Information given:
□ □ □ □
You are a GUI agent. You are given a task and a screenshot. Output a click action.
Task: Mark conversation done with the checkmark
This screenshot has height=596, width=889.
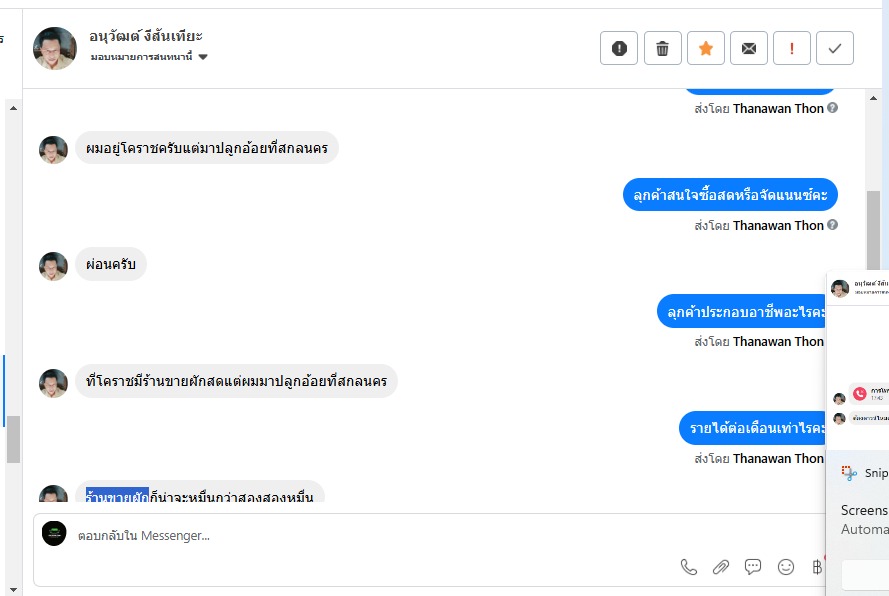click(x=835, y=48)
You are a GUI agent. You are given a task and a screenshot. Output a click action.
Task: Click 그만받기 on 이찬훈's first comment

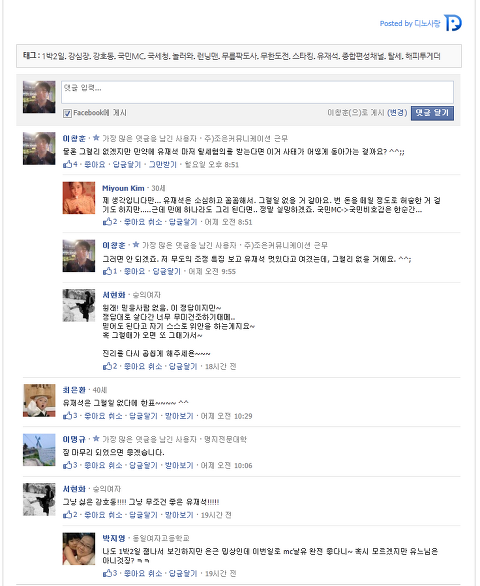tap(163, 164)
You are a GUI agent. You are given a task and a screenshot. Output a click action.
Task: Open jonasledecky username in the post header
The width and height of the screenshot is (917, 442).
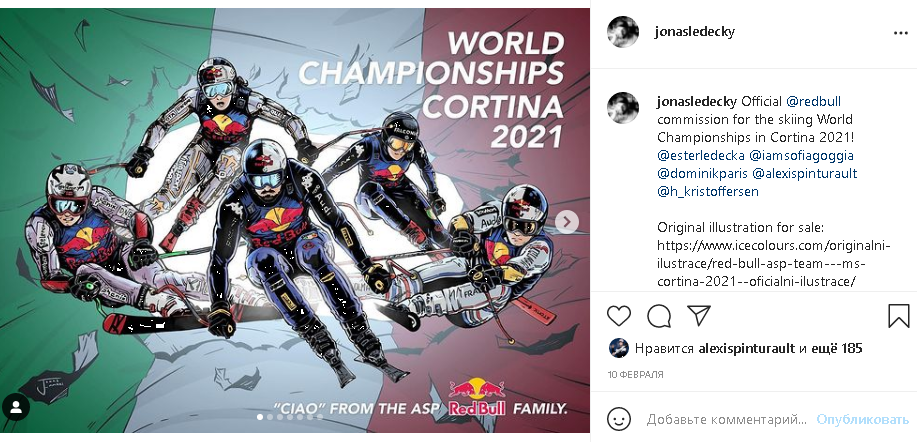point(695,32)
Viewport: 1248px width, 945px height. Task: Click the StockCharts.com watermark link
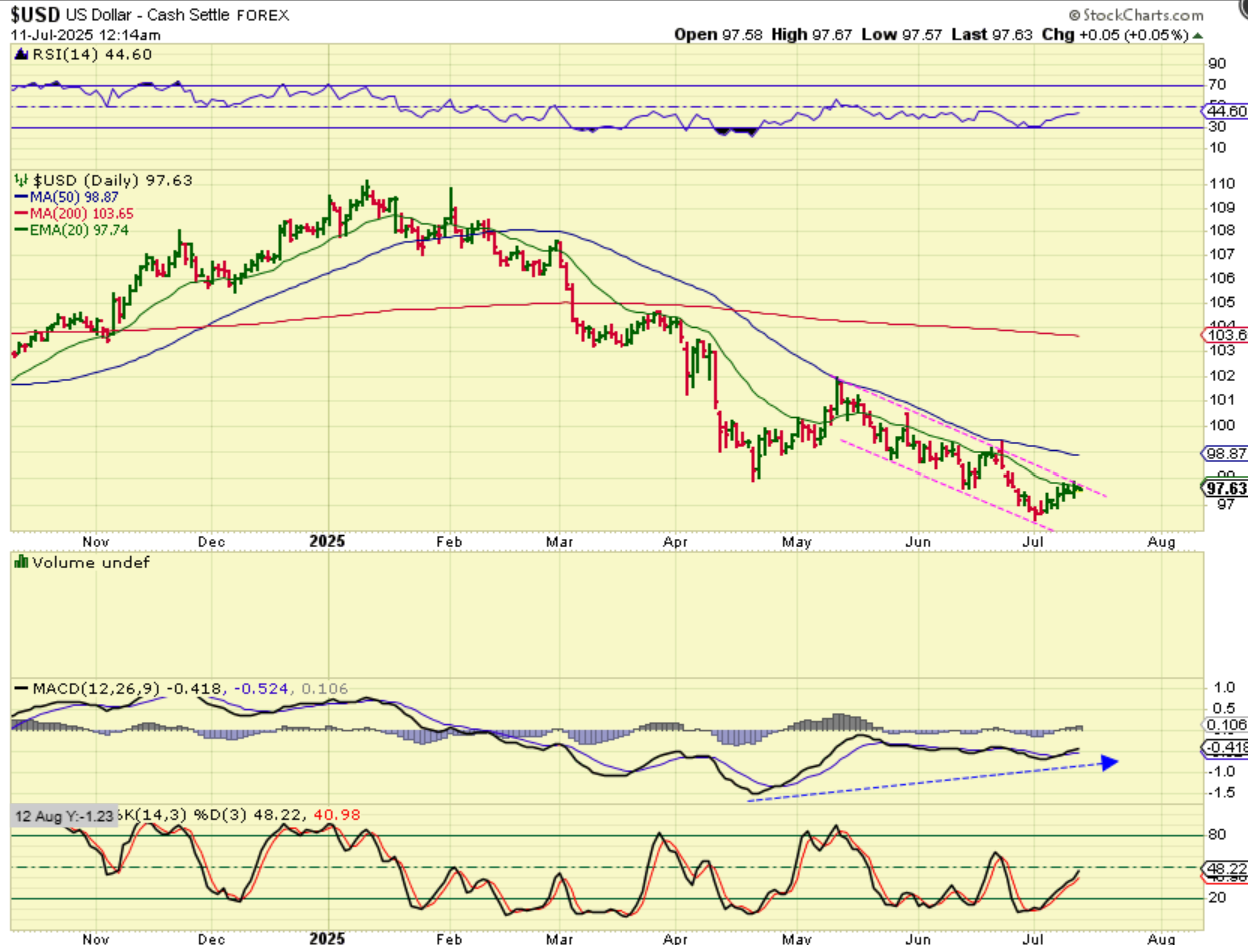tap(1135, 15)
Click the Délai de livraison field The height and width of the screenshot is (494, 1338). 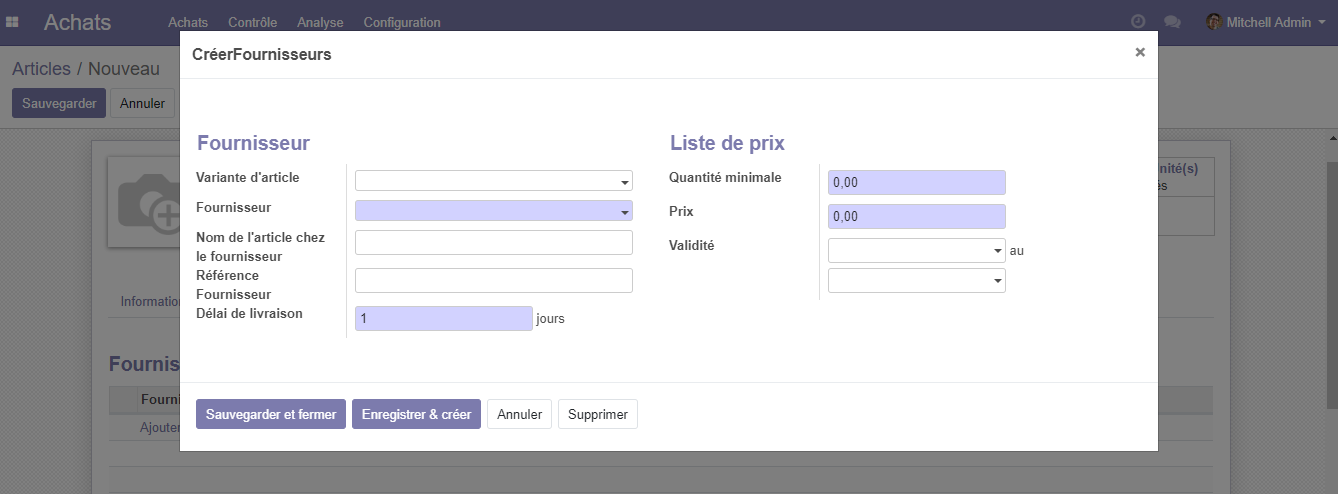(x=443, y=318)
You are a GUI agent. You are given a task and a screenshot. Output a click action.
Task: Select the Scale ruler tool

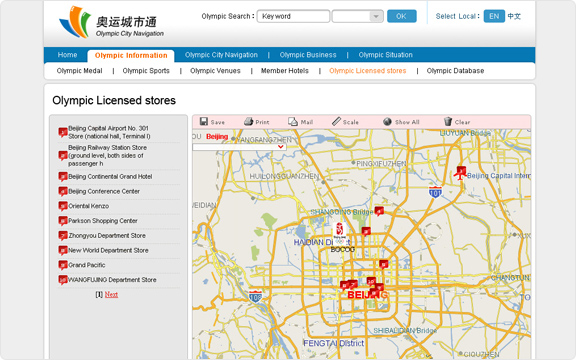coord(336,122)
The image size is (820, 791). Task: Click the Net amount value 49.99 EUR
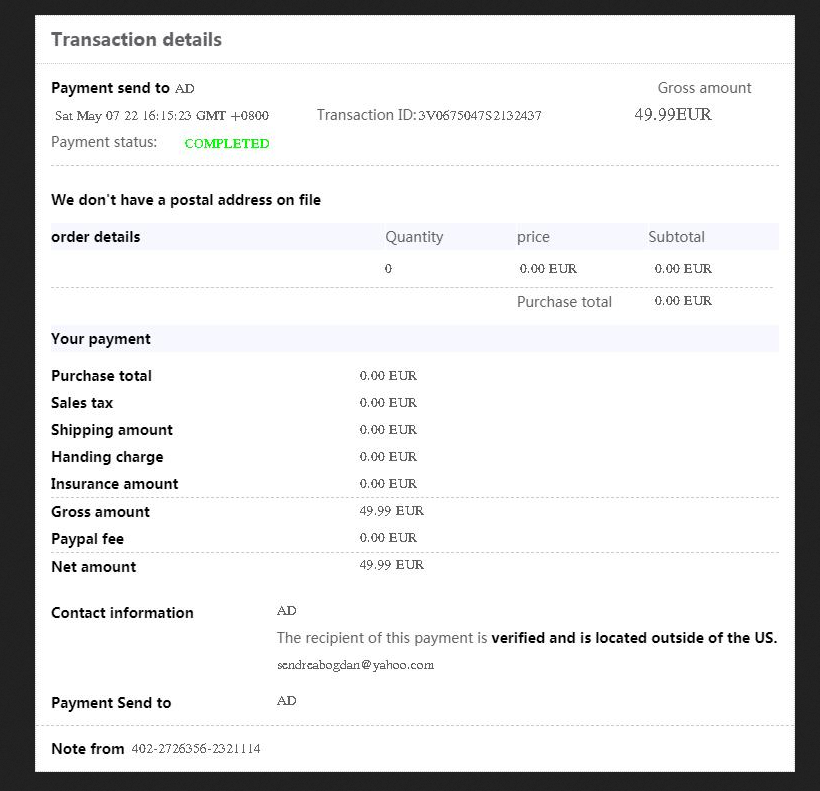(392, 565)
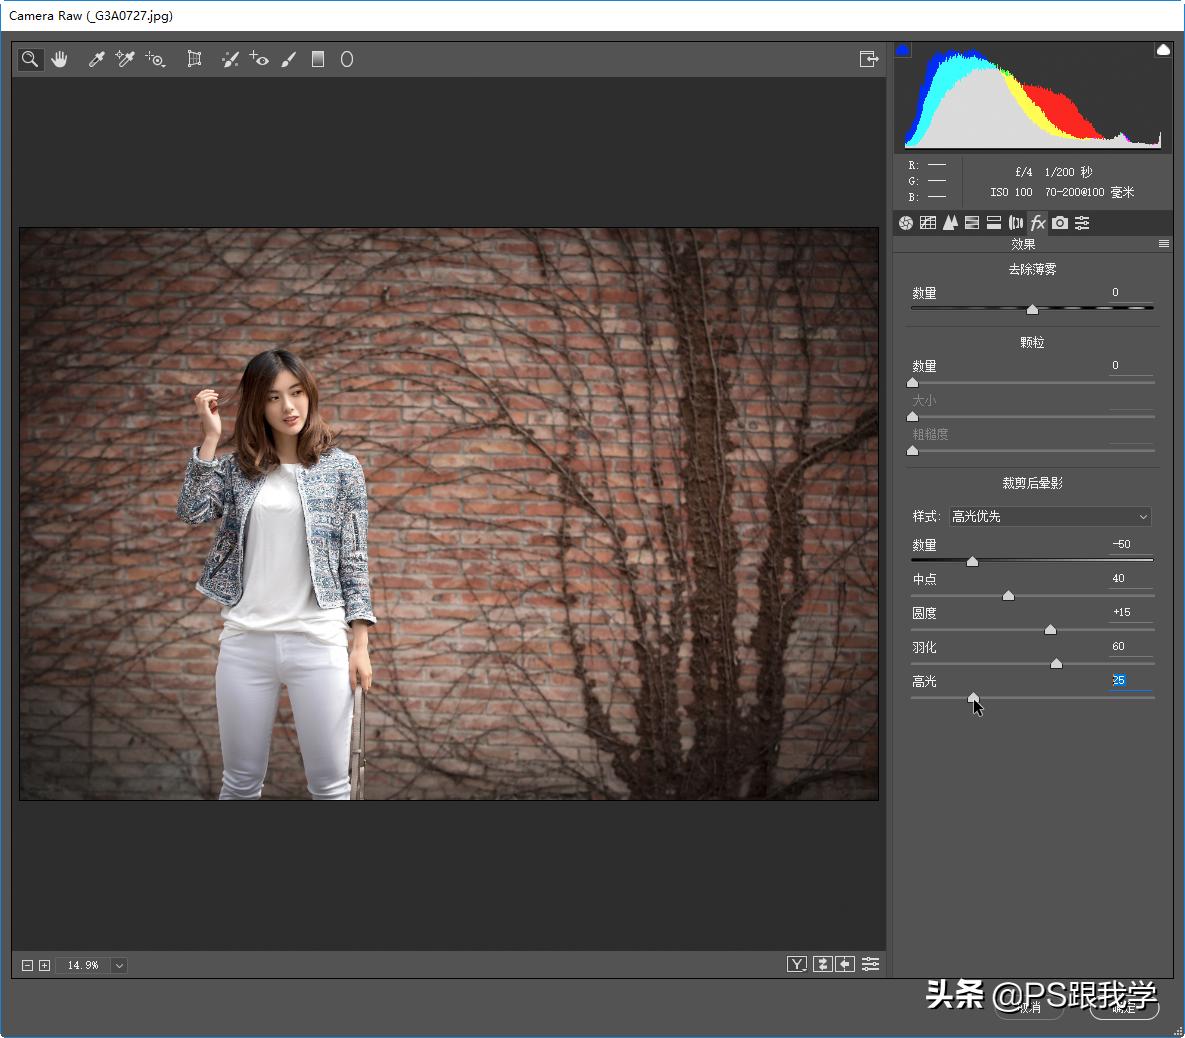Screen dimensions: 1185x1038
Task: Open the Camera Calibration panel
Action: 1059,222
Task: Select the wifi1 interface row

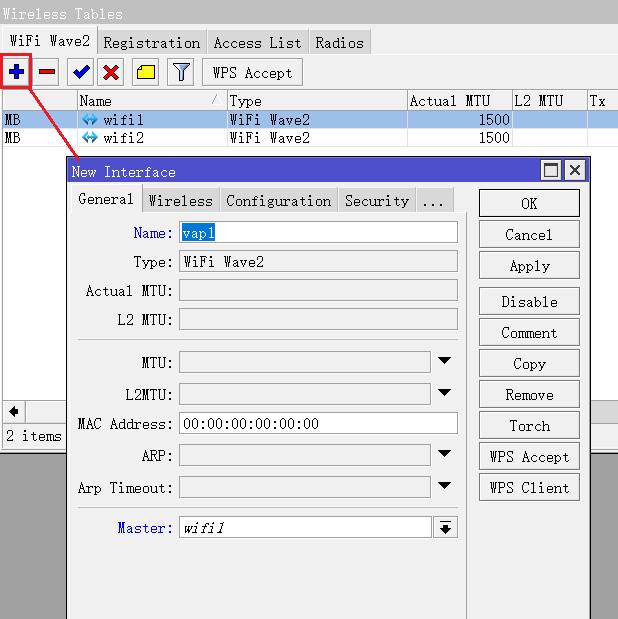Action: [x=150, y=120]
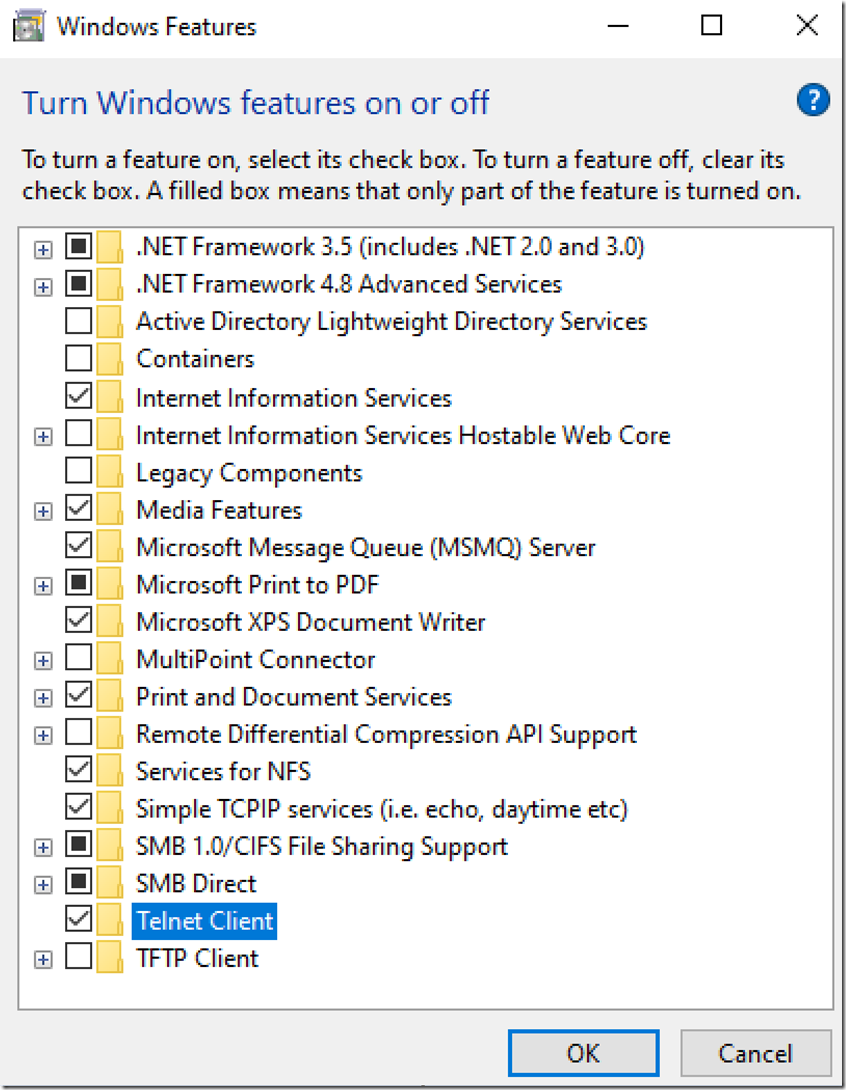
Task: Click the folder icon beside Containers
Action: [110, 359]
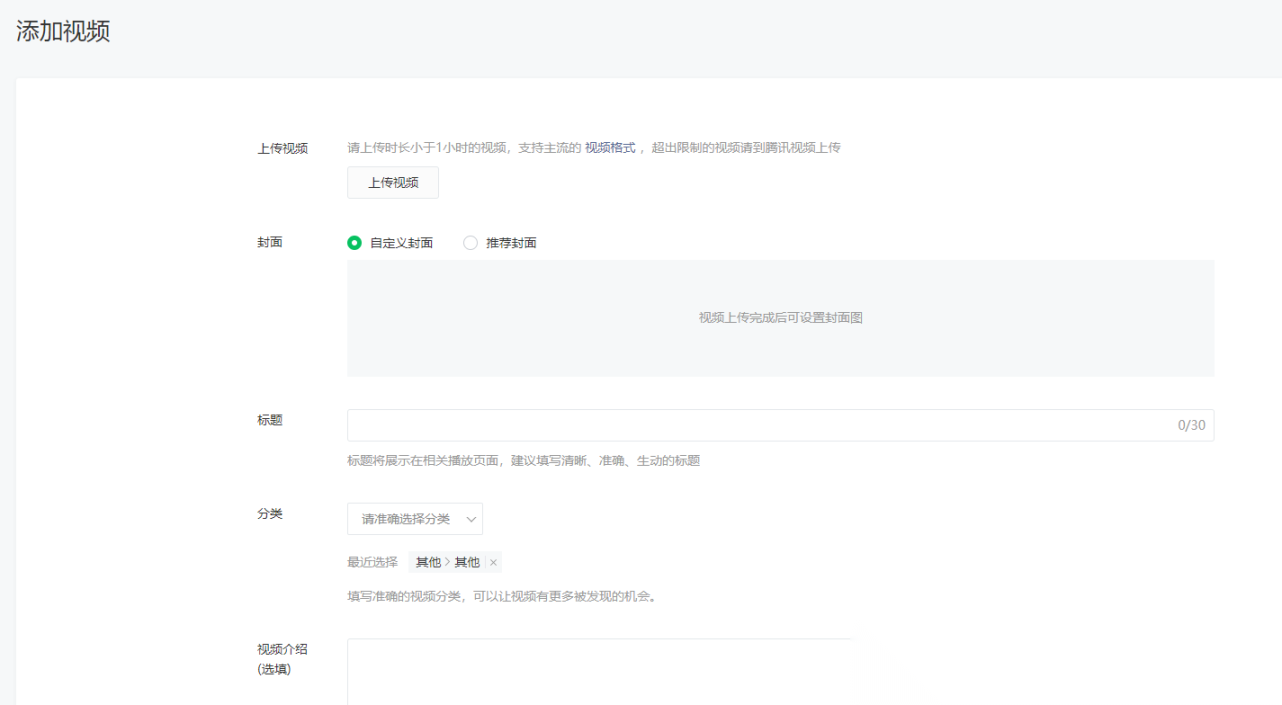Click the 最近选择 label text

(x=372, y=562)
□ □ □ □
What is required:
Nothing but the lines from the one containing "The image size" to the last line of the records should be returned, exactly as they appear and without pictures.

Response area:
The image size is (820, 791). Task: Click the Net amount value 49.99 EUR
(392, 565)
Screen dimensions: 1185x1038
Task: Open the Camera Calibration panel
Action: 1059,222
Task: Select the wifi1 interface row

Action: [x=150, y=120]
Task: Click the folder icon beside Containers
Action: [110, 359]
Click the 最近选择 label text

(x=372, y=562)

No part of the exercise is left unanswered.